Matt: Yeah, I remember him.
GT: He was a big lineman for BYU.
Matt: Was he LDS?
GT: No, he was Muslim.
Matt: Muslim. Okay. Yeah.
GT: Islam, they don’t have the Word of Wisdom, but they don’t drink.
Matt: They have the health code.
GT: BYU can be actually very attractive to Islamic athletes.
What are your thoughts about racial and religious minorities at BYU?
Great interview! Very interesting perspective on lingering issues about which we all carry around assumptions. This also gets me more interested in reading the Spencer W. Kimball biography in the future. Thanks for the post.
So interesting about Kimball wanting to rescind the racial ban the moment he became president. My immediate first thought was a parallel to President Nelson wanting to rescind the term mormon the moment he became president.
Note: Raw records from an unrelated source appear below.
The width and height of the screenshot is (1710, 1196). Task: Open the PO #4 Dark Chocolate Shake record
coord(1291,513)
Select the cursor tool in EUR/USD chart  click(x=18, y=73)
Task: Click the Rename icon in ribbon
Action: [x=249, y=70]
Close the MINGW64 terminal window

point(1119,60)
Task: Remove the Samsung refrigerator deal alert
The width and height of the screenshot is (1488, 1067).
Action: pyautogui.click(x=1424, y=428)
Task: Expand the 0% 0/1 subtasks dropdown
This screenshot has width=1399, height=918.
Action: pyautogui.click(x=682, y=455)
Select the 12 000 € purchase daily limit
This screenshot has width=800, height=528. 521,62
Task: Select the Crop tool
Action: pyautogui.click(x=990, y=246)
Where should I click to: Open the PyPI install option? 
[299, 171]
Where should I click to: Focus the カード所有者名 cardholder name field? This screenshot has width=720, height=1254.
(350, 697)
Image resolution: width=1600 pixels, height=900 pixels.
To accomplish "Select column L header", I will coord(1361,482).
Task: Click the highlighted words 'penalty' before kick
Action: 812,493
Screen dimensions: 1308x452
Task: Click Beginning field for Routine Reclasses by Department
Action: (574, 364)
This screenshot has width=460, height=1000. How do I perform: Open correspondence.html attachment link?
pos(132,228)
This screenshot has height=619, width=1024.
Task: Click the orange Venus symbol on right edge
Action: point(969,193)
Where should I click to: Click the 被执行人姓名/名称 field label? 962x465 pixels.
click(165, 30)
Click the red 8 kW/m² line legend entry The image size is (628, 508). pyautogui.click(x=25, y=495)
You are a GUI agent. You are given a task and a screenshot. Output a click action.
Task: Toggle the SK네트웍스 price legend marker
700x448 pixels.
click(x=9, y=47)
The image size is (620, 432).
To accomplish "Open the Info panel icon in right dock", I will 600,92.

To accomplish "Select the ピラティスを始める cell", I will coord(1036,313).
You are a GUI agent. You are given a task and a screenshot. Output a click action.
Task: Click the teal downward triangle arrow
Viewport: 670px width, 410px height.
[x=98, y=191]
Too bad an apostle has to wait to become president and then get the rest on board to reveal new revelations. I just imagine the good Uchtdorf or some others could do if they were allowed to implement their personal desires as revelations.
After the interview, I discovered that Mohammed Elewonibi had converted from Islam to LDS. (He played on the Super Bowl Champion Washington Redskins and then played in the Canadian Football League for several years.)
Check out Washington Post article.
David Nielsen, Ex employee of Ensign, a LDS nonprofit organization, says LDS church using tithing money for “for profit” endeavors. Neilson gave IRS a thumb drive with information about the practices of Ensign, and church is sitting on $100 billion dollars of tithing money.
In an article Edward Kimball wrote, he said that President Kimball gave a number of General Authorities assignments to research the priesthood and temple ban and write a memo. None could find revelatory support and just thin scriptural evidence. It was his way of getting some of the entrenched brethren to take an objective look at it. It’s referenced in footnote 15 of the Race and the Priesthood Gospel Topics essay.
It’s a good read.
Edward L. Kimball, “Spencer W. Kimball and the Revelation on Priesthood,” BYU Studies 47, no. 2 (Spring 2008), 18-20; Marjorie Newton, Southern Cross Saints: The Mormons in Australia (Laie: Hawaii: The Institute for Polynesian Studies, Brigham Young University-Hawaii, 1991), 209-210. Even before this time, President George Albert Smith concluded that the priesthood ban did not apply to Filipino Negritos. Kimball, “Spencer W. Kimball and the Revelation on the Priesthood,” 18-19.